That statement struck me as harsh and almost ominous. Over the years I’ve come to believe it was true and, to take the ominousness out of it, I rephrased it slightly:
“You have the clients you need so you can grow”.
This has become a mantra that guides the way I make sense of coaching and also guides me as I teach and mentor coaches. But what does it really mean?
I’ve noticed early on that the topics clients brought to coaching were often ones I was struggling with myself. And we’re not talking about universal topics that anybody could relate with at any time - like one might feel when they read their horoscope - something always rings ‘true’. We’re talking about very specific things that come up in coaching conversations at very specific times.
At a time in my entrepreneurial journey when I was confused and anxious about the direction I wanted to take my business, I had a coaching client who was a serial entrepreneur and wanted to work through his powerful anxiety about where next to take his company. Or the time when - right as I struggled terribly with mother guilt from feeling exhausted and short-tempered with my daughter while spending too little time with her and too much time working and finalising my PhD - I had a coaching client who snapped (right in front of me) at her daughter who interrupted our Zoom coaching conversation just as the mother was sharing how overworked she was and how exhausted she felt. Or this week, when I explored with a client her penchant for taking on all the burdens and chores of people in her life right after having had a conversation with my husband about my habit of unnecessarily ‘reminding’ him of house chores he committed he would do (and was on the track of doing) but I somehow still could not seem to let go feeling responsible for.
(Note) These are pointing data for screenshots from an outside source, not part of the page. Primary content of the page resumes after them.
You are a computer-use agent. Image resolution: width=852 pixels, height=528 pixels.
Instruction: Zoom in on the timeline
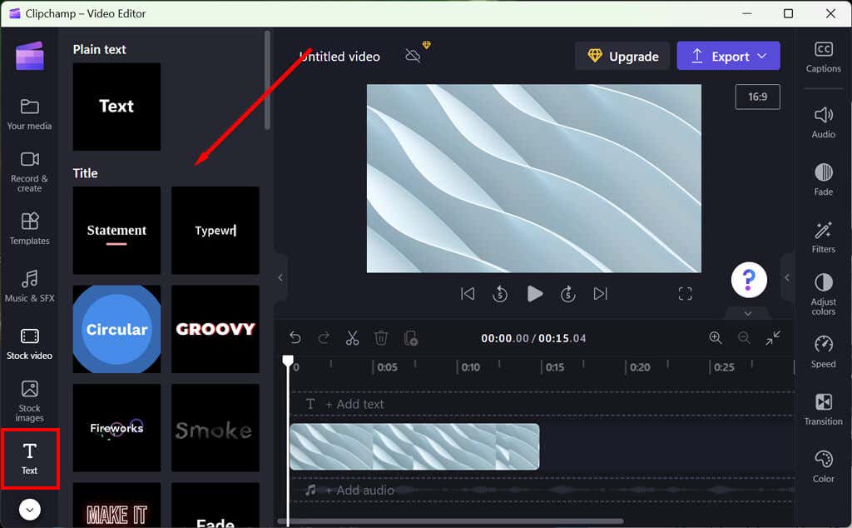click(716, 337)
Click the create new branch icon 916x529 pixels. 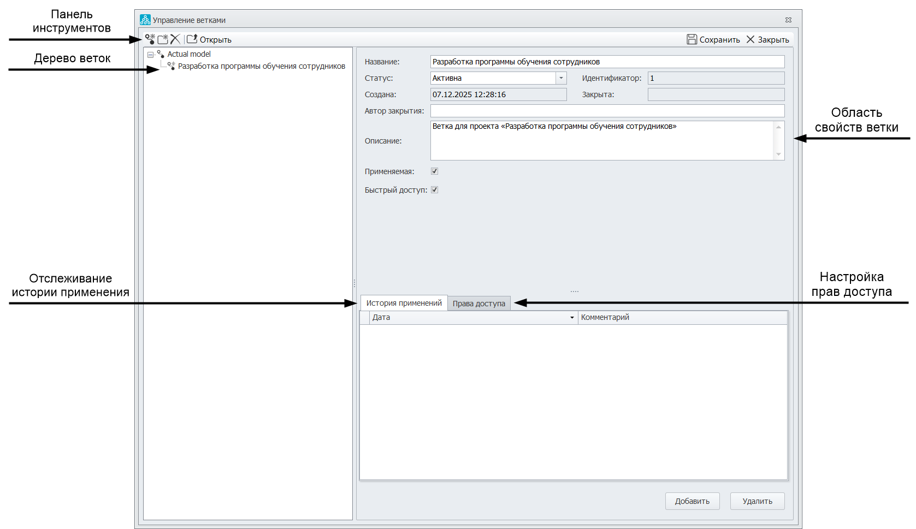click(x=150, y=39)
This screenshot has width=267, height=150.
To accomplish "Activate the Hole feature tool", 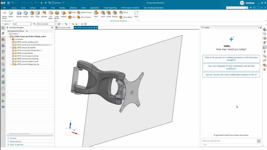I will (x=32, y=14).
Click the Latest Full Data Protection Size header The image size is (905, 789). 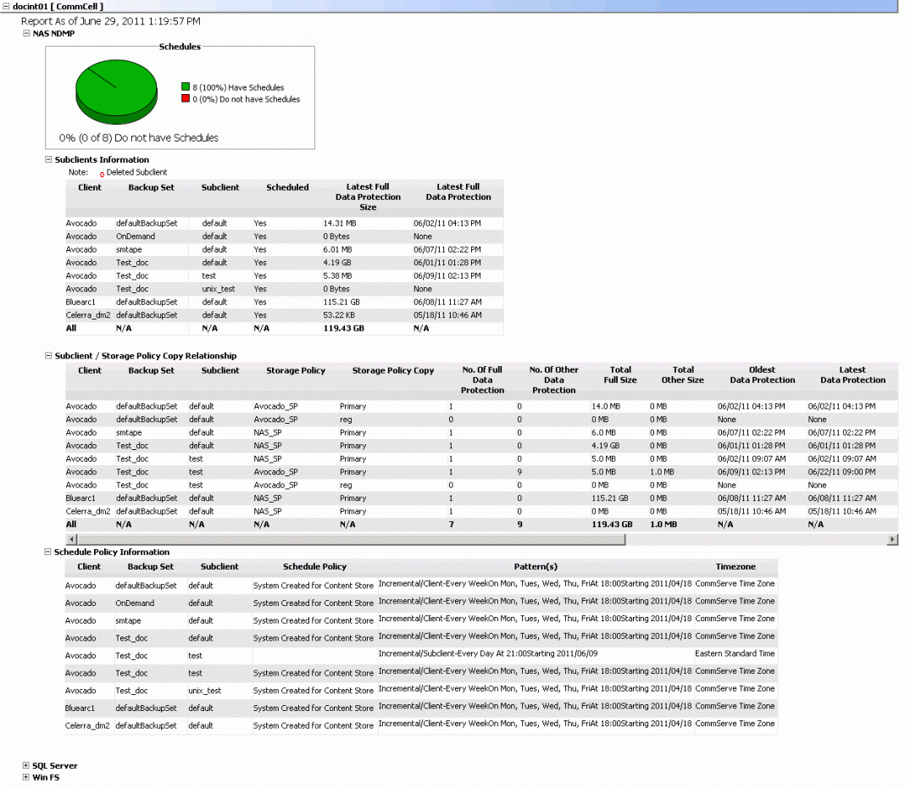click(368, 197)
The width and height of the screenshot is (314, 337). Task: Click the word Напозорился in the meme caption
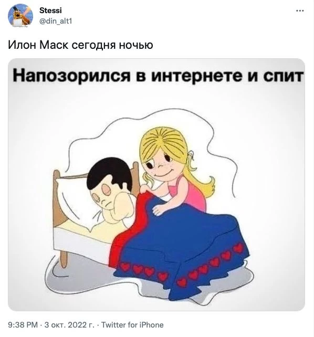tap(71, 76)
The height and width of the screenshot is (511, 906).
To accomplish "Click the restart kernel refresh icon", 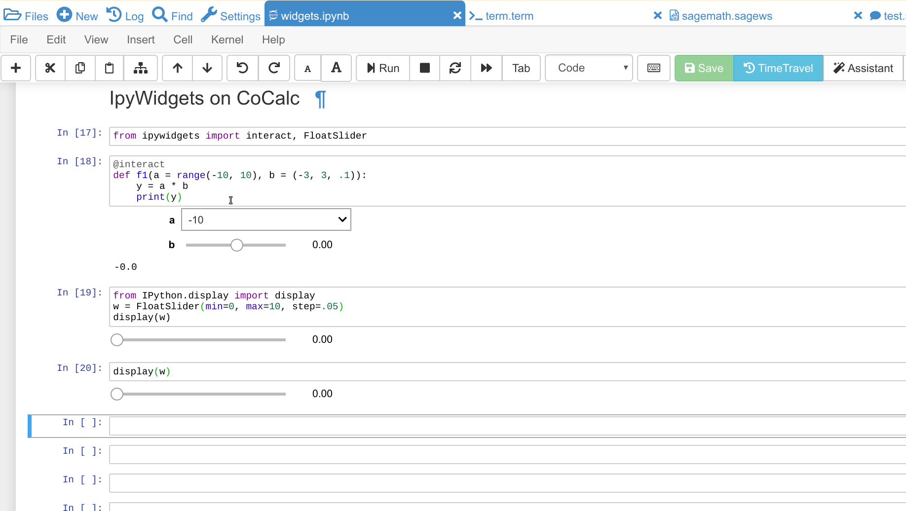I will point(455,68).
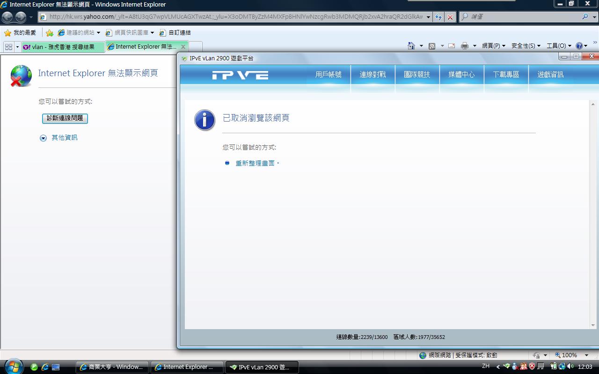599x374 pixels.
Task: Click the home page icon
Action: 411,46
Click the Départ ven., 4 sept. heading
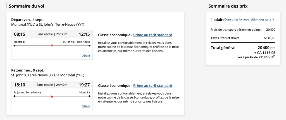This screenshot has width=286, height=120. (27, 20)
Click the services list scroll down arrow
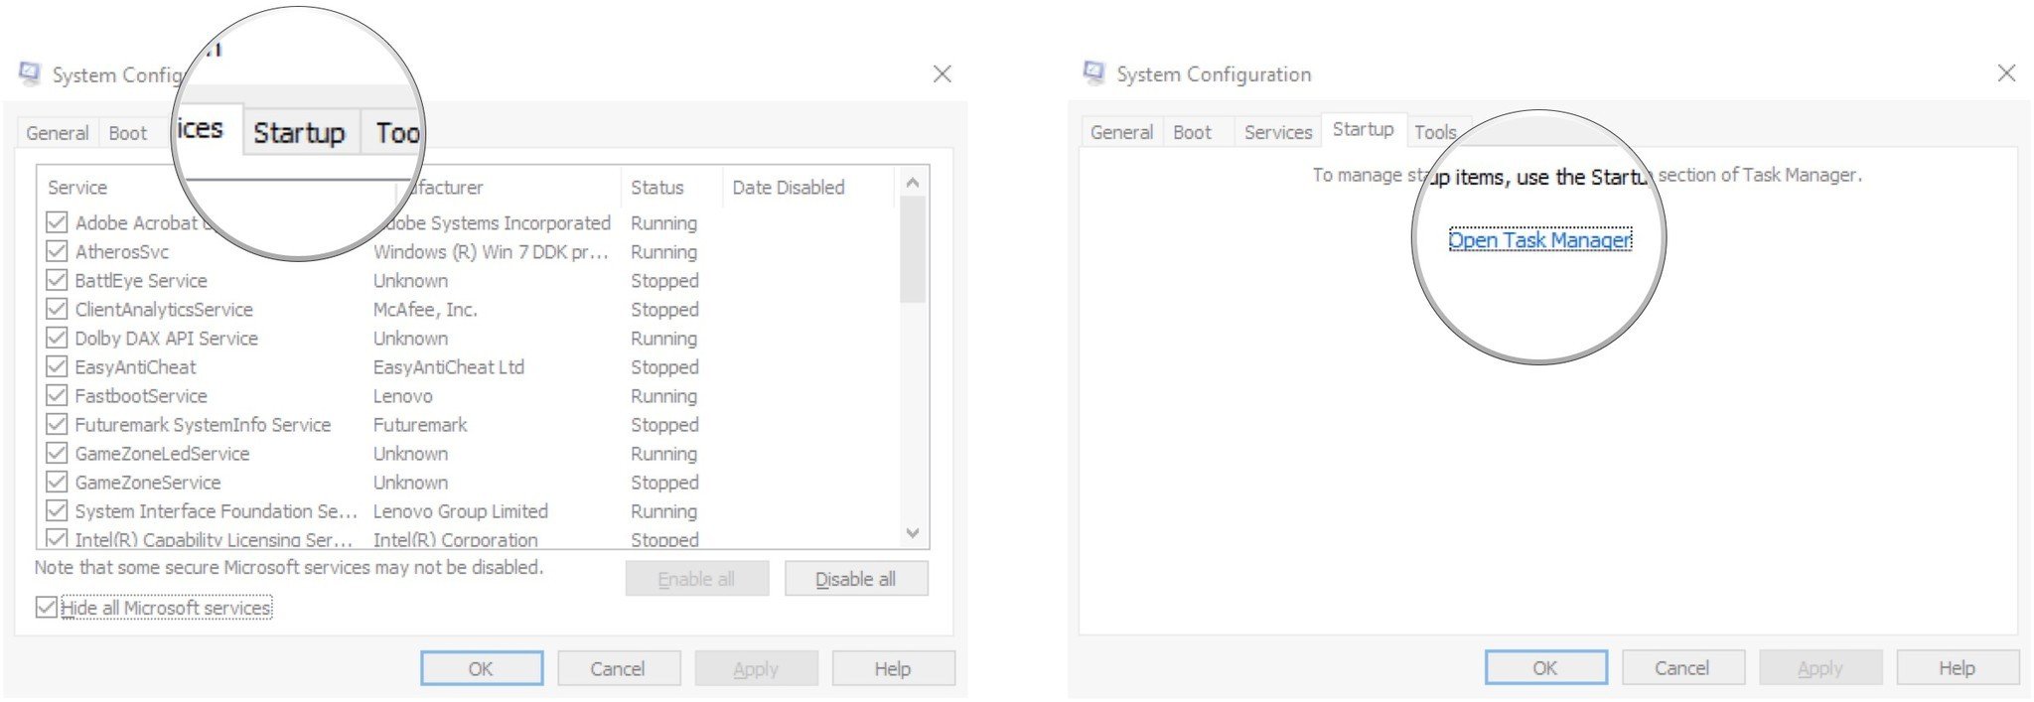The width and height of the screenshot is (2034, 702). (913, 533)
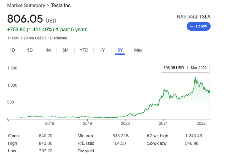Click the 2020 label on chart axis

pos(125,123)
I have been observing these wonderful and mysterious synchronicities in my practice for as long as I have been a coach. But this mirroring is not just about the topics that clients bring to coaching. It is also in how my clients engage with me in ways that seem to illuminate whatever blind spot in my own development I might have at that precise moment.
It shows up as the client who speaks so fast that I feel my head spinning and seems to always be in a rush to get somewhere and makes me realise I too have been in a huge rush for weeks, without stopping to reflect or breathe. It shows up as the client who overanalyses and puts me face to face with my own patterns of rumination. It shows up as the client who takes on her shoulders the suffering of the world and confronts me with my own tendency to confuse empathy with compassion and over-empathise to the point of exhaustion.
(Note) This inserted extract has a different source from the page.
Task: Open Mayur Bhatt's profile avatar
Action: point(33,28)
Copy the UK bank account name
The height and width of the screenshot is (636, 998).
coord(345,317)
I notice this phenomenon at play beyond coaching. I work with leaders who feel incredibly challenged by people in their teams who often force them to face their own ignored and under-examined patterns. The workaholic leader hovering on the brink of burnout, who railed against a team member whom he had labelled as ‘lazy’ because he would never do overtime or answer emails after hours. The introverted leader who struggles with social interactions and feels triggered by one of their hyper-social, always chatty team members. The tough, hyper-rational leader who is annoyed at an overly empathic team member who cries easily and also loves spending time listening to others’ problems, when the leader wishes they could all just ‘get on with it’.
I also notice this phenomenon in the realm of parenting and education. The strict parent - a stickler for the rules - who has the most rebellious child, who breaks all the rules. The perfectionistic teacher who has a hard time connecting with THAT student, who always seems to make and repeat all the mistakes.
The people we coach, lead, raise or love seem to always push our buttons in very powerful ways.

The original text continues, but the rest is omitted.